Identify all lines in the data containing the string "header". Copy them out.

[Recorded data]
Start of Block

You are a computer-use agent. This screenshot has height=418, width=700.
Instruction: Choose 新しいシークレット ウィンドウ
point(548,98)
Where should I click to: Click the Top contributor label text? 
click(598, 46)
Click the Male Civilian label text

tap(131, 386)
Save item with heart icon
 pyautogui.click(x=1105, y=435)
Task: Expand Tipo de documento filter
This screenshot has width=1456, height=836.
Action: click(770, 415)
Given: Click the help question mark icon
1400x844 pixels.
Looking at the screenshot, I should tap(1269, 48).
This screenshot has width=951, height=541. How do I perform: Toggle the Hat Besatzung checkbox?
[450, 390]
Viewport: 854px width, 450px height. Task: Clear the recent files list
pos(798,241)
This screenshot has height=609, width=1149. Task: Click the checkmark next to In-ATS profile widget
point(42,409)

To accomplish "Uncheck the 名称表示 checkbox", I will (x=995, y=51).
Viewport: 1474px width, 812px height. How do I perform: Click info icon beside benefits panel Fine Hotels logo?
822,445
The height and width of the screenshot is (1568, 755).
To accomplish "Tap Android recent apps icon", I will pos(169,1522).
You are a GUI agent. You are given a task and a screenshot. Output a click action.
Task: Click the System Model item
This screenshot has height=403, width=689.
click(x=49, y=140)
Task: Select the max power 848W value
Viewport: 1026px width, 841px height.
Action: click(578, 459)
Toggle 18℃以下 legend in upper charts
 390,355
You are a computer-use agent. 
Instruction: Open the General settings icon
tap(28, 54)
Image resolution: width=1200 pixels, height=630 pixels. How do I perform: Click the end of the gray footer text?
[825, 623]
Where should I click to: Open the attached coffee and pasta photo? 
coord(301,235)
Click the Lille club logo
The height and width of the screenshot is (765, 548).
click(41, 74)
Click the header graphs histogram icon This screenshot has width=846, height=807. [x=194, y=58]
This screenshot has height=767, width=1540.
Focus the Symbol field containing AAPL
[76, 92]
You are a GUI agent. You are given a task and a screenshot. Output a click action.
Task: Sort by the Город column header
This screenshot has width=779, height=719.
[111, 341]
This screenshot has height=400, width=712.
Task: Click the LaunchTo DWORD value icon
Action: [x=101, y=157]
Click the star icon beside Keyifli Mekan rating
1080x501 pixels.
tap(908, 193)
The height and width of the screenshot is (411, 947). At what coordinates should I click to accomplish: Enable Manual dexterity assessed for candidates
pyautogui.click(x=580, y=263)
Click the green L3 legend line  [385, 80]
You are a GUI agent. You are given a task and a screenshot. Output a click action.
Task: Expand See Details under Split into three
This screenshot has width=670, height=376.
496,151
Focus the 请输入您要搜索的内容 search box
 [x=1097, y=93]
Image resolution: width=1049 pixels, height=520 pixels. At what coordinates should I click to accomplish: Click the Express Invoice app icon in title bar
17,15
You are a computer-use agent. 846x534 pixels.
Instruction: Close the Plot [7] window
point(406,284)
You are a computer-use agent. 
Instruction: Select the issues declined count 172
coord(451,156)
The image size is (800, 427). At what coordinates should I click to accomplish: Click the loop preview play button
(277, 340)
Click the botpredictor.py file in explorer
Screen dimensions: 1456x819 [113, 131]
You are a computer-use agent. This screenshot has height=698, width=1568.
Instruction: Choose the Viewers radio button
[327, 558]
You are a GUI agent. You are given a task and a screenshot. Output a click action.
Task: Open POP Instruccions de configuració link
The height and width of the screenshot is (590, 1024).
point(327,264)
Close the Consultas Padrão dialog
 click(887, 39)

End of Block

[Answer to the exercise]
Click the header graphs histogram icon This screenshot has width=846, height=807. [x=194, y=58]
Task: Sort by the Город column header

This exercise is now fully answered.